▶ Task goal
Write out everything in the text about the Jewish General Hospital's child psychiatry program from "The contrasts between" down to "and Mental Health.", word for word.

▶ Page extract
*-*-*

This fall, as the Child Psychiatry Program at the Jewish General Hospital commemorates its landmark 50th anniversary, its early years—as well as many recent achievements—are back in the spotlight.
The contrasts between modern times and the old days are considerable, with children now treated in the airy, light-filled Ruth and Saul Kaplan Pavilion, home of the JGH Centre for Child Development and Mental Health.
What has not changed, however, are the fundamentals of the Centre’s pace-setting approach to treatment—a strategy that involves not just the child, but a collaboration among parents, teachers, therapists, nurses and allied health professionals.
“We’re not a school, but a treatment facility,” says Dr. Jaswant Guzder, the Centre’s former Director, who stepped down this past summer after more than 40 years at the JGH. “We are coaching children and their families to give them the strength to master their regular school, which is the goal of treatment.”
This is why it’s so important for the Centre’s 56 children—half under the age of 7, the rest between 8 and 12—to return to their regular schools for one day a week, says Dr. Guzder. For this to happen, close contact between the Centre’s staff and the children’s teachers is essential.
“The new building, which opened in 2010, also helps to lessen the stigma of coming to a hospital or to Child Psychiatry,” adds Dr. Paola Habib, who became Director of Child Psychiatry this past summer. “Patients and their families are reassured and pleasantly surprised by the setting.”

What impressed Dr. Habib when she joined the JGH in 2014 was “its culturally oriented approach, with a strong emphasis on family therapy and a multidisciplinary approach, as opposed to a medication-prone approach alone.”

*-*-*

▶ Data below
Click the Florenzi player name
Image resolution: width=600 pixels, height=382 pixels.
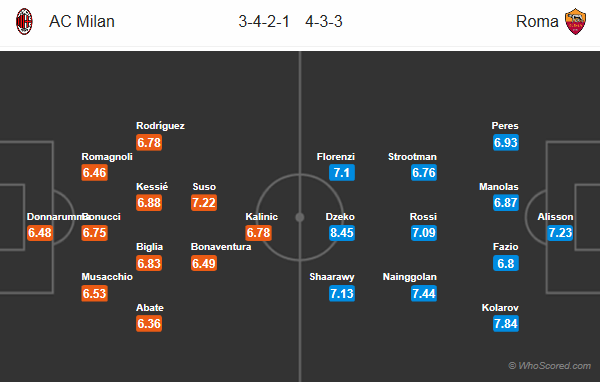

*-*-*

▶ Solution to this task
The contrasts between modern times and the old days are considerable, with children now treated in the airy, light-filled Ruth and Saul Kaplan Pavilion, home of the JGH Centre for Child Development and Mental Health.